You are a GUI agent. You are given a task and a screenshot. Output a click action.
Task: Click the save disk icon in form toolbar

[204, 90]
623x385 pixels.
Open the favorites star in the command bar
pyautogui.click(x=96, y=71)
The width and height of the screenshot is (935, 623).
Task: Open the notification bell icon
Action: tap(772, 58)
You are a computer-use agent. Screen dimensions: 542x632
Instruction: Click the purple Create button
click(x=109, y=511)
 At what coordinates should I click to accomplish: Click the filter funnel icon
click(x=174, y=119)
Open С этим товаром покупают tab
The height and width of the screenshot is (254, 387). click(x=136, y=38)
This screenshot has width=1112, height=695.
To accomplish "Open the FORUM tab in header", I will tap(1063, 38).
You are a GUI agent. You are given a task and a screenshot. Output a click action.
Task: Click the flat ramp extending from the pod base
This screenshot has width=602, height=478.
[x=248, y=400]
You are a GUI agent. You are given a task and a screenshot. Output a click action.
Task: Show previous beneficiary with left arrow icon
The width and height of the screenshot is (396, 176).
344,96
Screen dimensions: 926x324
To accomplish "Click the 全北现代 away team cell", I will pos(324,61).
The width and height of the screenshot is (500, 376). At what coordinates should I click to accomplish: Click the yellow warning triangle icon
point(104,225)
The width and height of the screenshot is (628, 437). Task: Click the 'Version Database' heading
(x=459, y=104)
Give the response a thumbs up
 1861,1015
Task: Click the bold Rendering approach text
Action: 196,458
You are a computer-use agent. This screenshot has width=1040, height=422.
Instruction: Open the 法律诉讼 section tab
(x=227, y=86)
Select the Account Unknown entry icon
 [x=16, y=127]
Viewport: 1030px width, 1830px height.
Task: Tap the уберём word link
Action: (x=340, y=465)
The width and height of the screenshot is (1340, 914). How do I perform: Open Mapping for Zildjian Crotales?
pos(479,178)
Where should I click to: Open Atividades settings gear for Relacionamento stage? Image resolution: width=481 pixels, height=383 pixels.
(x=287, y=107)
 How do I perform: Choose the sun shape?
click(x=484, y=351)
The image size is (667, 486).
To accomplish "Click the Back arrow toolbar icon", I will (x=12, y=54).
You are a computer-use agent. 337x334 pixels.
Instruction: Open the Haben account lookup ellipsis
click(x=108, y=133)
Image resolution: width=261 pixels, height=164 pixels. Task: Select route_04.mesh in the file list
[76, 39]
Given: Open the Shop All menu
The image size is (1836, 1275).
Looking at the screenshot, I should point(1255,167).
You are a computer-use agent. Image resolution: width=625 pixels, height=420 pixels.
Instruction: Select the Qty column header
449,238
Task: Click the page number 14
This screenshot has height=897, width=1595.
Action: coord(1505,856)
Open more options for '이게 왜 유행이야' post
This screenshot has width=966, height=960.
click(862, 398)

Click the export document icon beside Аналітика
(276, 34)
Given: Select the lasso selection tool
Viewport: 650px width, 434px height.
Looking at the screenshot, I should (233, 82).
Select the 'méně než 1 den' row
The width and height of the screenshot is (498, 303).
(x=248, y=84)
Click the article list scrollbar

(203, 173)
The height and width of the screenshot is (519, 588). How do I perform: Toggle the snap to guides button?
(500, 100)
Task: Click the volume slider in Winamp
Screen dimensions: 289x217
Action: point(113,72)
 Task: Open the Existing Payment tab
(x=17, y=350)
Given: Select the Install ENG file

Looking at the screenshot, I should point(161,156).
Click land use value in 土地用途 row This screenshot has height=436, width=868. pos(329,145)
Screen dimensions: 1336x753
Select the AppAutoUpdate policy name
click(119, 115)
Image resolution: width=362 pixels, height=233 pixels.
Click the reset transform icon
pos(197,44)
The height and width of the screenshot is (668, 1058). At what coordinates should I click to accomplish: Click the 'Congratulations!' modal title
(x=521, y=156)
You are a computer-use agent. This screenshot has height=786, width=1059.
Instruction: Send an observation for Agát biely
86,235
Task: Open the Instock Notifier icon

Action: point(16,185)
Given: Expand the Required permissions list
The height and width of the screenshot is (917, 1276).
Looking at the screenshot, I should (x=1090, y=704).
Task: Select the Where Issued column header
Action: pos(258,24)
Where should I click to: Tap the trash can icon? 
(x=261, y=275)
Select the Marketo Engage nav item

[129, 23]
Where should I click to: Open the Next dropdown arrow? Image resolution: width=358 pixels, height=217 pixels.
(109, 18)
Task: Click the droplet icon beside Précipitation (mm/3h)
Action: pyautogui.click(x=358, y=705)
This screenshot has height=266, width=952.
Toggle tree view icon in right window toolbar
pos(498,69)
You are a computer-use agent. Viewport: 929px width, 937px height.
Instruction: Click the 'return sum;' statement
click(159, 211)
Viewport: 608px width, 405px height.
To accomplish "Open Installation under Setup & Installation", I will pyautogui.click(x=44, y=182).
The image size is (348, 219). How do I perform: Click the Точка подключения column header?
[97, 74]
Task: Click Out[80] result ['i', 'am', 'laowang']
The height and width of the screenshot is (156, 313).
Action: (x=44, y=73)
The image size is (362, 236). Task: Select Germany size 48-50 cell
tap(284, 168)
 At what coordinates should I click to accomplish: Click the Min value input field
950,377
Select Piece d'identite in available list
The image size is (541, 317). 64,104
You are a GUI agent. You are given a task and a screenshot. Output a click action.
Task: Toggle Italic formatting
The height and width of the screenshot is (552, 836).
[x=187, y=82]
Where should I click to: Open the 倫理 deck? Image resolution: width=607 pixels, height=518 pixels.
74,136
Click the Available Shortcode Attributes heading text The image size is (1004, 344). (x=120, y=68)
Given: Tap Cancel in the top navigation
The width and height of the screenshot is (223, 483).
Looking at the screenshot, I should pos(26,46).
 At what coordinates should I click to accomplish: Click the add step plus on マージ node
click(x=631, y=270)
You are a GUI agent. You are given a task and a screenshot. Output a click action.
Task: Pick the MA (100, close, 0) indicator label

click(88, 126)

Activity -
Your answer must be a single number: the count of lines above that hold the word "computer".

Problem solution -
6